Army Maj. Mathew L. Golsteyn, a former Green Beret, will have to appear before a panel of officers next month to determine if he will be kicked out the military.

According to The Washington Post, Golsteyn will face an administrative hearing known as a board of inquiry during the week of May 18.  The panel will review evidence against him in the 2010 death of a Taliban bomb maker.  The Army Criminal Command has already reviewed the information and the probe was concluded last year without Golsteyn being charged with any crime.

Lt. Col. Mark Lastoria, a spokesman for U.S. Army Special Operations Command, said that the Army began working towards separating the ex-Green Beret from the military last February.  The board of inquiry will convene at Fort Bragg, N.C. by the Army Special Forces.  During the hearing, Golsteyn will be able to state his case on why he should remain on active duty.
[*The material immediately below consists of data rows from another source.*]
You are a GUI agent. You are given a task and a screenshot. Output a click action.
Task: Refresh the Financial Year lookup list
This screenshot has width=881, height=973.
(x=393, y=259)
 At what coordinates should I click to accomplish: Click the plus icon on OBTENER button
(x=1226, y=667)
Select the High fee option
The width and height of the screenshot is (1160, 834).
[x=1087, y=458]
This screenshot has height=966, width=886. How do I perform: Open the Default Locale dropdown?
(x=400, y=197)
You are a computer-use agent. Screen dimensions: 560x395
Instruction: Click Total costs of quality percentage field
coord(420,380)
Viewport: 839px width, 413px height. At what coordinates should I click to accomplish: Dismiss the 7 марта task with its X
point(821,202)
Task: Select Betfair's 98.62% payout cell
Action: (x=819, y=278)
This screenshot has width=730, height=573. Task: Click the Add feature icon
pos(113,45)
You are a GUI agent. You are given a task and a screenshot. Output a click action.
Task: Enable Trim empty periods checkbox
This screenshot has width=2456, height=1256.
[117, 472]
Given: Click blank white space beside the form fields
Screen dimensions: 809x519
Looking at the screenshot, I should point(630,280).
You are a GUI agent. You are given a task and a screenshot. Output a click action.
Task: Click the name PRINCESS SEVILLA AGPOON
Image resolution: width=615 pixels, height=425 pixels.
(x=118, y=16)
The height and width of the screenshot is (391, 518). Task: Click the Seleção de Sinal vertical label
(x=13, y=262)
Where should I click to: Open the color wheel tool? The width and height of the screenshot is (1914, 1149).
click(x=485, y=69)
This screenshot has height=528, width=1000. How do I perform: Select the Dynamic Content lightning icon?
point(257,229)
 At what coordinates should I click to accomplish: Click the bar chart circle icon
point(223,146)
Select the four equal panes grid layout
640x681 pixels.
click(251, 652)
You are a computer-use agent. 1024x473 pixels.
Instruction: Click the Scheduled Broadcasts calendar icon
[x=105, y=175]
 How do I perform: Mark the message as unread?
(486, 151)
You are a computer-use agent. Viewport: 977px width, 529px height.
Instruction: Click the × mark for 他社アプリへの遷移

Phil Stackhouse, Golsteyn’s attorney, said the primary reason his client is worried about the possible separation is because anything other than an honorable discharge would disqualify him from most veteran medical benefits.  Currently, the Army medical board is evaluating Golsteyn for a medical retirement based on an operation he had on his heart while serving, a traumatic brain injury and PTSD.

Following the launch of the Army investigation, Golsteyn was thrown out of the Special Forces and reassigned as a conventional infantry officer.  His Special Forces tab was taken away, making him no longer qualified for the elite team.

Golsteyn had received the Silver Star for heroism, which was eventually upgraded to the Distinguished Service Cross.  However, Army Secretary John McHugh took back the award, stating Golsteyn did not deserve it because of his actions in the alleged bomb maker incident that occurred during same deployment.

The Washington Post reported that the case caught attention because of the secretive nature in which the investigation was handled.  Neither Army officials nor Golsteyn’s advocates have been willing to discuss in detail the allegations against him.

Several people of high status have advocated on Golsteyn’s behalf, especially because none of the criminal investigations have resulted in charges.

Joe Kasper, a spokesman for Rep. Duncan D. Hunter, said that McHugh had “plenty of opportunities to make things right” with Golsteyn, but has decided against it.  “If they actually found something, they would have charged Matt criminally.  There was no supporting evidence to the allegation of the dead bomb maker – plain and simple.”